Extract to read section start

Coles came into training camp gingerly, hoping that a lingering toe problem would improve with rest during the offseason. The training staff employs an insert in his cleats to alleviate discomfort, but Coles has not been 100 percent all season. In the third game of the season against Dallas, Coles dislocated the middle finger on his right hand, grimaced in pain on the sideline and then popped the finger back in place, missing only one series before returning. He also was crunched by Cowboys safety Roy Williams twice, suffering a mild concussion, and his finger has been a problem ever since, with the normally sure-handed receiver dropping passes with regularity for the 3-8 team.

Sunday in Pittsburgh the pain mounted. Coles, hardly among the bigger wideouts in the game at 5 feet 11 and 193 pounds, plays fearlessly, leaping in the air on routes that take him across the middle of the field and into the heart of the secondary. In the first quarter he was crunched and landed hard on his hip. He was hit again later in the game in the same spot, suffering a bad charley horse. Coles will take all of those injuries into Sunday's game against the New York Giants despite the relative insignificance of the contest.

"We don't want a guy in there unless he feels like he can go," Gibbs said. "I leave that totally up to Laveranues and the trainers and [Sunday] it was hard to keep him out of there. He gets a hip [injury], and man he wants to play. You have to admire that about him. I kind of go off we're trying to win and scrap every week and he wants to be a part of it and he was firing it up."

Coles's effort and dedication have been largely wasted this season, however, as he takes a beating each week but rarely affects the outcome of games. In the first half of the season, with Mark Brunell starting at quarterback, many throws were erratic. Sometimes the receivers could not get open but many NFL executives said Brunell no longer possessed the arm strength to throw deep down the sidelines, where Coles can be effective. In many games, Coles has been virtually invisible, a role he is not used to.

"He's a fierce competitor," quarterback Patrick Ramsey said. "The guy really wants the ball and he wants an opportunity to make a difference in the game, and I think that's evident by the fact he's still in there with the injuries he's had."

Coles surpassed 1,200 receiving yards each of the past two seasons but is on pace to fall short of 1,000 this season; last season he had seven games over 85 yards and caught a pass of 30 or more yards in seven contests; this season he has reached 85 yards only twice and caught a 30-yard pass or longer in only one game. Coles has not caught a touchdown pass from a quarterback all season; his lone score, in Detroit, came from Clinton Portis on a halfback option play.

"It's been a strange year all the way around," said Rod Gardner, the No. 2 receiver. "I know he'd like more balls, but who don't? It's been downhill for everybody in the offense, period, from Clinton to the quarterbacks to the receivers. It's been a struggle."

Extract to read section end
Material shown section start

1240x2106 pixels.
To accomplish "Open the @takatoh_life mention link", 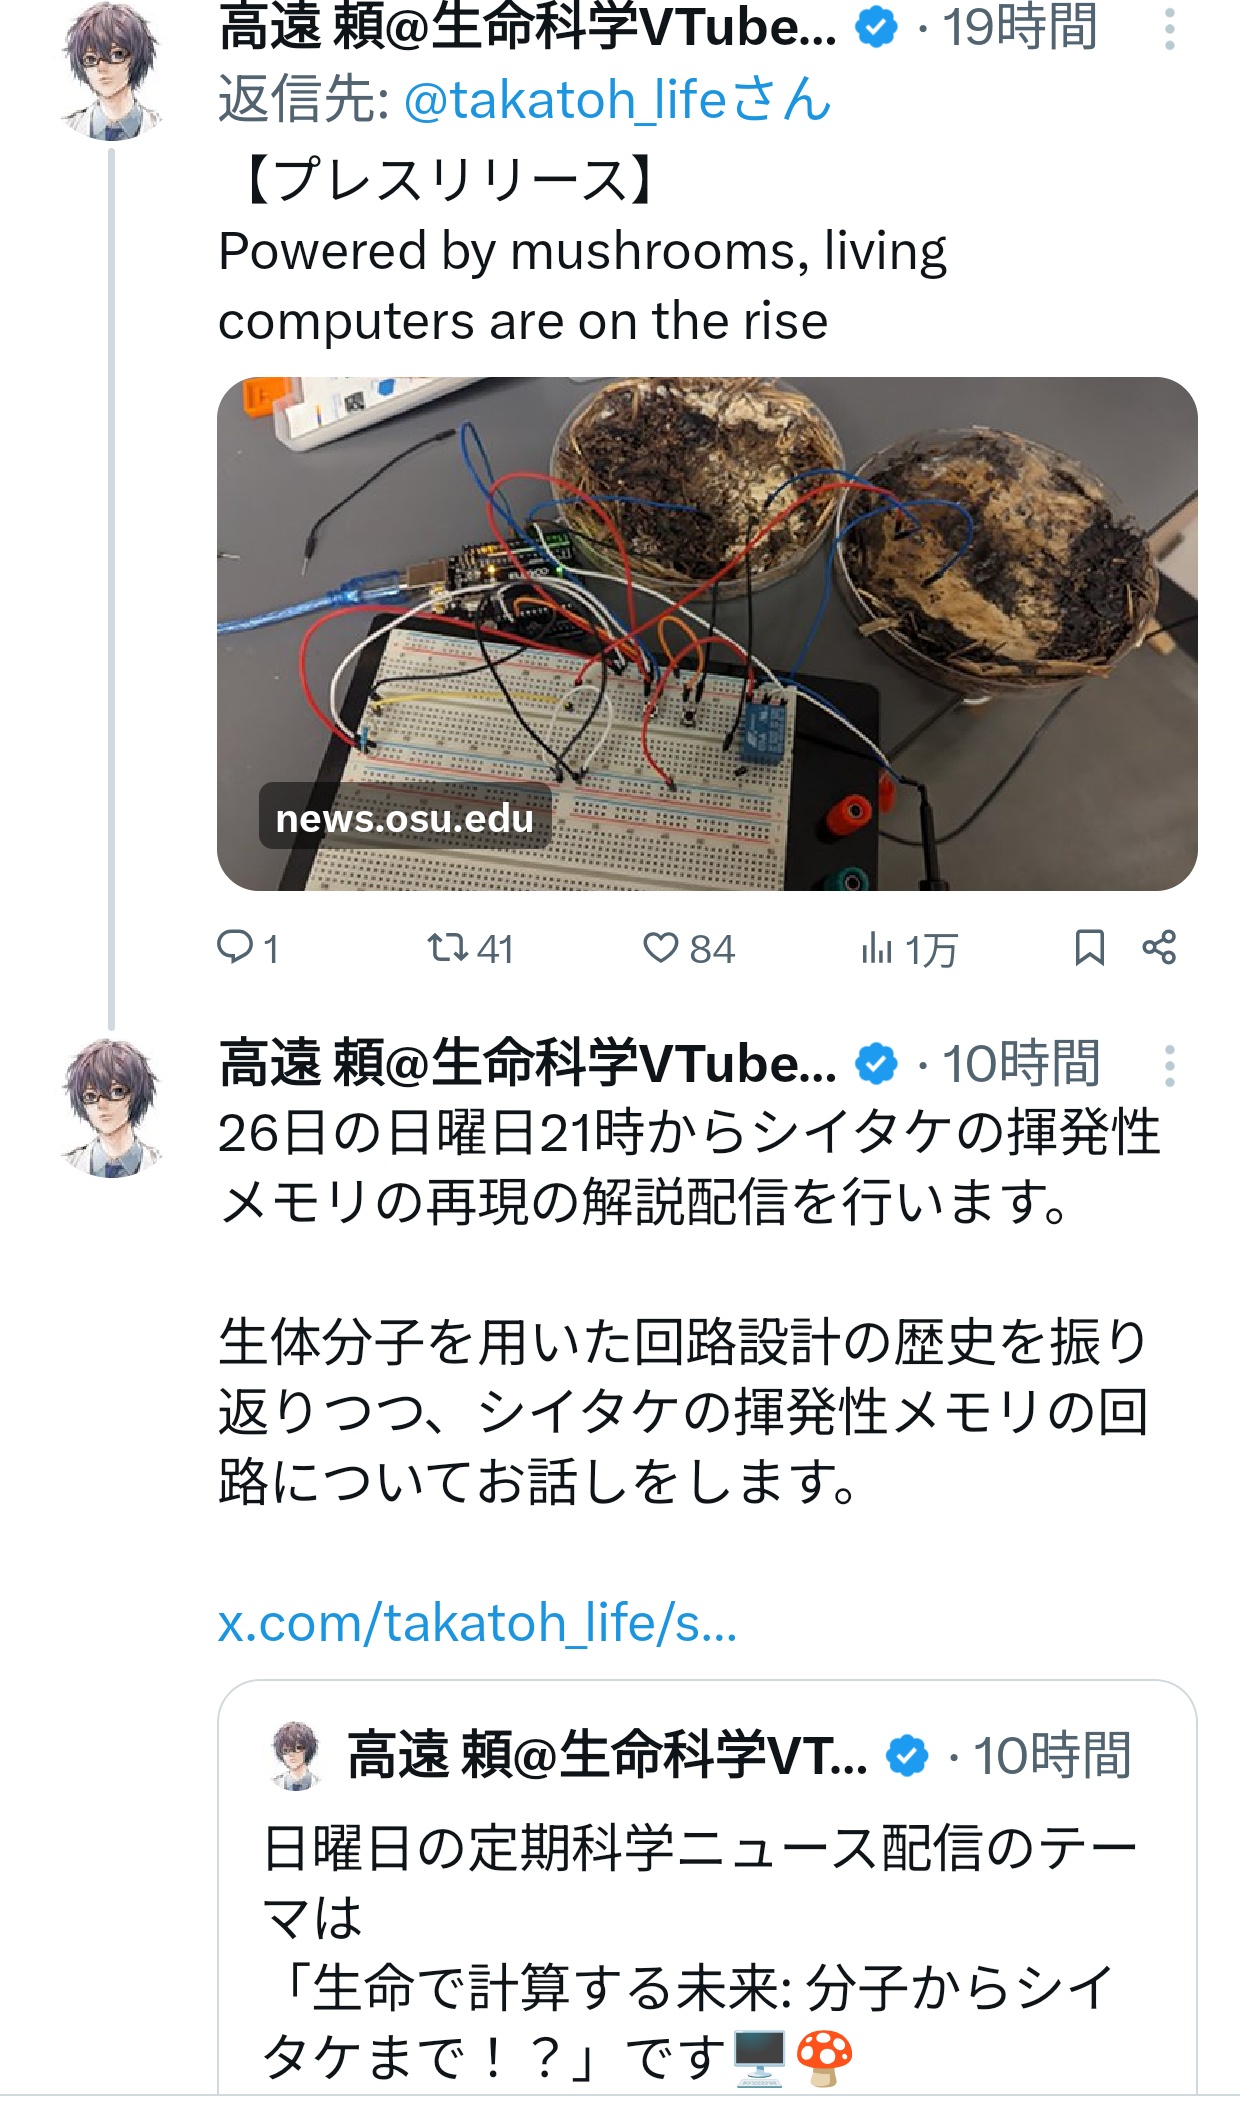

Material shown section end
Material shown section start

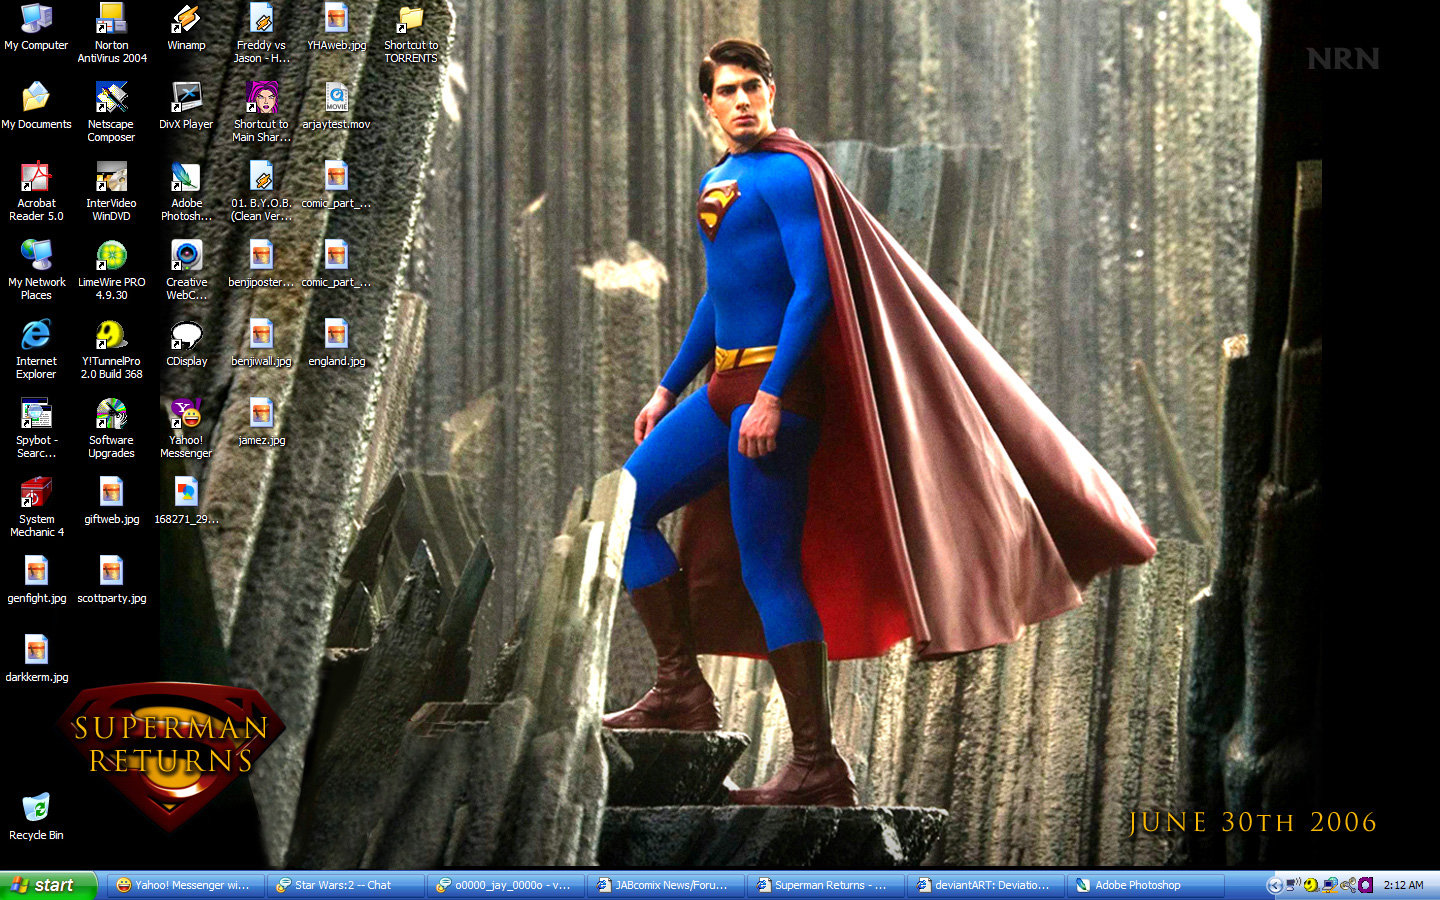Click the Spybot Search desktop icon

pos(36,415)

Material shown section end

> _Tasks to perform_:
(a) In the article on Coles, who threw the pass for his only touchdown this season?
(b) Duplicate the article on Coles from "Coles surpassed 1,200" up to and including "halfback option play.".
You won't need the material for any of this.

> _Answers to each task_:
(a) Clinton Portis threw it on a halfback option play in Detroit.

(b)
Coles surpassed 1,200 receiving yards each of the past two seasons but is on pace to fall short of 1,000 this season; last season he had seven games over 85 yards and caught a pass of 30 or more yards in seven contests; this season he has reached 85 yards only twice and caught a 30-yard pass or longer in only one game. Coles has not caught a touchdown pass from a quarterback all season; his lone score, in Detroit, came from Clinton Portis on a halfback option play.